Humans are now the dominant force acting upon the climate of our home planet. Since the start of the industrial age, we have loaded the atmosphere with carbon dioxide and other greenhouse gases, reconfigured the way sunlight is absorbed and reflected on land and in the ocean, and pumped dust, smoke and other fine particulates into the stratosphere.[1] At the Earth’s surface our species has had an enormous sway, with construction and agriculture moving ten times the amount of rock and sediment than all natural processes combined[2]. The unintended consequence of this planet-wide transformation is that now the Earth has an energy imbalance[3] — the planet returns less radiation to space than it receives from the sun— and because of that, heat has accumulated continuously over the past decades.
As a result, today we live in a world that is warmer than it has been at any other time in the history of civilization. Human actions have caused the global mean temperature to rise by 0.9°C–1.2°C since the late 19th century, and the most recent decade was, more likely than not, the hottest in at least the past 125,000 years[4]. In the past, our Earth’s climate certainly experienced prolonged shifts to warmer conditions that were due to entirely natural causes[5]. But compared to the current human-induced warming, those earlier climate events were not as hot and much more local in scope[6]. The consequences of our modern warming have cascaded through the environment, pushing global sea level to a modern-day high[7], causing the rapid and near-universal retreat of mountain glaciers[8], and in some places, expanding the wildfire ‘season’ into months that were, in past decades, usually free of fires[9].
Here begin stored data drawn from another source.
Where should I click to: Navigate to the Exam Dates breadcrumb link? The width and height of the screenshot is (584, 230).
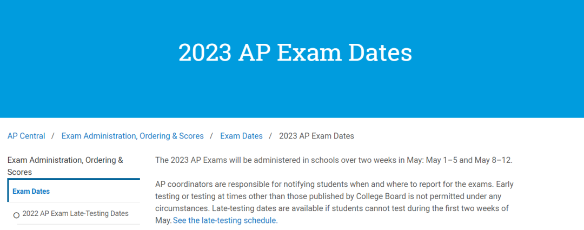click(241, 136)
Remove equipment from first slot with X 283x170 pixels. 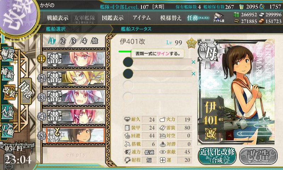(194, 62)
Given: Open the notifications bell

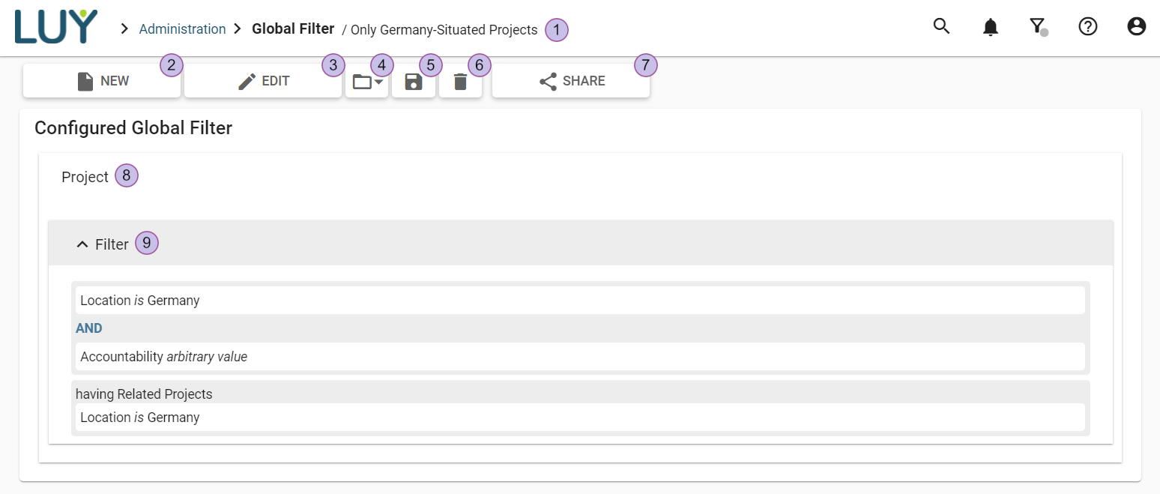Looking at the screenshot, I should tap(990, 27).
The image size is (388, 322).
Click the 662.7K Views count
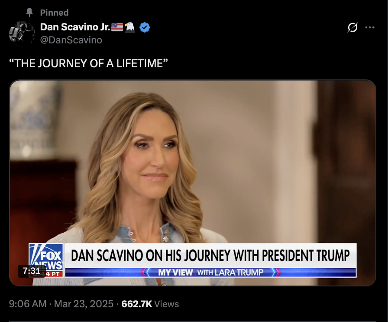click(150, 304)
In the years to come, the human hand will take an even tighter grip on the wheel. Regardless of our choices about energy use and climate policy, global temperatures are projected to cross the 1.5°C threshold by the early 2030s[10]. It’s virtually certain that, for the global average, sea level will continue to rise through the 21st century and, over the long term, precipitation over land will likewise go up, although we should see contrasting trends from place to place[11]. But don’t expect our future to be a smooth, gradual climb towards a new normal as is sometimes shown in climate projections. Instead, in the real world, climate change will come at us by an uneven transition to warmer, wetter, or drier conditions and will reflect the combined (and sometimes opposing) influences of both human activities and what’s known as natural variability.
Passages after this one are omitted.